Direção: Eli Roth.
Elenco: Barbara Nedeljakova, Derek Richardson, Jan Vlasák e Jay Hernandez.
Ainda estou para ver o nome do Tarantino em algo ruim. Devia inventar o selo Tarantino de Qualidade. Graças ao cara, podemos ver filmes como Herói, que em seguida deu margem para O Clã das Adagas Voadoras, e agora Albergue, um filme que cumpre seu propósito. Propósito esse que eu acredito que seja chocar e não assustar, se é que se pode ter uma separação entre sentimentos como esse. Albergue começa como qualquer filme infanto-juvenil como Premonição, Pânico e tantos outros filmes chatos do gênero.

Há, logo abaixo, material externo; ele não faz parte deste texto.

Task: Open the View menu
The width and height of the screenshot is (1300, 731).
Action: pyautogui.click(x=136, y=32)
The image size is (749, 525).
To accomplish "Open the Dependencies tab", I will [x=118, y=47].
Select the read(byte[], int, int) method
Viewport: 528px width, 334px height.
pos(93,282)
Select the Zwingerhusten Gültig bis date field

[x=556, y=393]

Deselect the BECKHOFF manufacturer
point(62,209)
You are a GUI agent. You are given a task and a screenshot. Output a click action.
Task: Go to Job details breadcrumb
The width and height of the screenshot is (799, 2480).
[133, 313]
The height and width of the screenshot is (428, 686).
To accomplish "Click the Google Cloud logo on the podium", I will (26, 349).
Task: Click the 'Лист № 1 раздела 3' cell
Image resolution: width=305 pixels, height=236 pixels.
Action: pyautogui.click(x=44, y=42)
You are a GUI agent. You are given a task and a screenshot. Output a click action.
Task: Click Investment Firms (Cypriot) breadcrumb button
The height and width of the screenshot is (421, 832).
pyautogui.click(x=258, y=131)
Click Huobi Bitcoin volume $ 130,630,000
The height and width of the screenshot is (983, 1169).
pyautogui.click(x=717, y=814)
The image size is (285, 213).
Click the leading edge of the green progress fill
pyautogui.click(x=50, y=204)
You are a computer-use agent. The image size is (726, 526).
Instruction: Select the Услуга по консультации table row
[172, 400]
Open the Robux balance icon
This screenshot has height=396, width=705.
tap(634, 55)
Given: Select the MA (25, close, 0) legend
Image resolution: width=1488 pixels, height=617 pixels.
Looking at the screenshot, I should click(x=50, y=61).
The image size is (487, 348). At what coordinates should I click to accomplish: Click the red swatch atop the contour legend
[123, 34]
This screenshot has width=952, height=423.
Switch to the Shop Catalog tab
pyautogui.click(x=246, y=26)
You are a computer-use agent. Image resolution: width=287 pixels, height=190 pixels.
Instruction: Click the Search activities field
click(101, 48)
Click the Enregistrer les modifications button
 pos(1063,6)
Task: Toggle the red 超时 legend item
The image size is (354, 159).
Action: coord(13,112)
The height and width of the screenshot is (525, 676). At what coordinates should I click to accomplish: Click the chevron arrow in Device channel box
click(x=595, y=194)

Três jovens viajam pela Europa, dois americanos e agora não me lembro a nacionalidade do outro, pode até ser americano também, mas não é tão relevante assim. Eles estão em Amsterdã, capital mundial do livre comercio de maconha. Estão cumprindo o ritual de viajar para Europa em busca de mulheres, para não dizer só uma parte delas. Então se prepare para ver peitos, bundas, nus, drogas, etc. E esse começo é bem lento, parece que nada vai acontecer, ou vai acontecer nos últimos cinco minutos. Obviamente eu não vou estragar a surpresa, que nem chega a ser surpresa surpreendente (!), mas gostaria que você tivesse o mesmo que eu. Tem um roteiro bem amarrado, tudo se encaixa e faz muito sentido depois que termina. Não se pode exigir muito de atores desse tipo de filme, mas foi um bom trabalho, não tão caricato quanto os filmes do gênero. Também não posso dar os créditos apenas ao Tarantino, afinal de contas quem escreveu e dirigiu foi Eli Roth, inclusive foi bastante seguro, ótimas tomadas, arrisco até dizer que foi uma boa fotografia. O filme tem uma curta duração, e a censura é 18 anos. Não é exatamente um filme para se ver com a namorada. Alias, depende da sua namorada.